» Aim of the task
Word for word, restate the lines of the listing from the one that holds "Open the wood-grain Honor 5C case image" through the very last line, and nothing more.

» Records for the exercise
((

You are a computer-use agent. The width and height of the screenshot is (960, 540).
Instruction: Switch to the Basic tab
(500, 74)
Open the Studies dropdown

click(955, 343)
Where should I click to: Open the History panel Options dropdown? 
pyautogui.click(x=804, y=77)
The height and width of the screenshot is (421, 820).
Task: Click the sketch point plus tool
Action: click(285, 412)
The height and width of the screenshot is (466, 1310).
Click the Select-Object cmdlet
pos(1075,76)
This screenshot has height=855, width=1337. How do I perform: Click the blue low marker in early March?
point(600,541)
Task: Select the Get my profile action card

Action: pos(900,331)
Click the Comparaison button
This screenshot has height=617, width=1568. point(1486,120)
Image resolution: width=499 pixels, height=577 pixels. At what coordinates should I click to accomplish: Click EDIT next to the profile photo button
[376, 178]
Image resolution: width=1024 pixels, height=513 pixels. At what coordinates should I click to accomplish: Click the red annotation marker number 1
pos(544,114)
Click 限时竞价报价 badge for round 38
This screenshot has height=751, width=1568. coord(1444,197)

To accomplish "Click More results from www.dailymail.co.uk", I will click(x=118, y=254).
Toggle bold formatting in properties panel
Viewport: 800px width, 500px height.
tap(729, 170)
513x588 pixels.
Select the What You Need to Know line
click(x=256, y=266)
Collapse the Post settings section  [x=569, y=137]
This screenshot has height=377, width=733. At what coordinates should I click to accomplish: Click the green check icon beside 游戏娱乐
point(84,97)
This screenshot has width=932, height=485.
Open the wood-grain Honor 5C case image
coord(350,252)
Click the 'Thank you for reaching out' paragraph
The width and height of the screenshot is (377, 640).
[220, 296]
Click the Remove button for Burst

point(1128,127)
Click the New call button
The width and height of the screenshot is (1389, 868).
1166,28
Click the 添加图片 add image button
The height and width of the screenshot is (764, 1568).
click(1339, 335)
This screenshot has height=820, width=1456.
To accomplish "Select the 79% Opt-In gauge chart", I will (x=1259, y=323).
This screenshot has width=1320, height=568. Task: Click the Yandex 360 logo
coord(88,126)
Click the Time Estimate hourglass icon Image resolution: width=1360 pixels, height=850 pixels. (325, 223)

))

» Answer box
Open the wood-grain Honor 5C case image
coord(350,252)
Click the 'Thank you for reaching out' paragraph
The width and height of the screenshot is (377, 640).
[220, 296]
Click the Remove button for Burst

point(1128,127)
Click the New call button
The width and height of the screenshot is (1389, 868).
1166,28
Click the 添加图片 add image button
The height and width of the screenshot is (764, 1568).
click(1339, 335)
This screenshot has height=820, width=1456.
To accomplish "Select the 79% Opt-In gauge chart", I will (x=1259, y=323).
This screenshot has width=1320, height=568. Task: Click the Yandex 360 logo
coord(88,126)
Click the Time Estimate hourglass icon Image resolution: width=1360 pixels, height=850 pixels. (325, 223)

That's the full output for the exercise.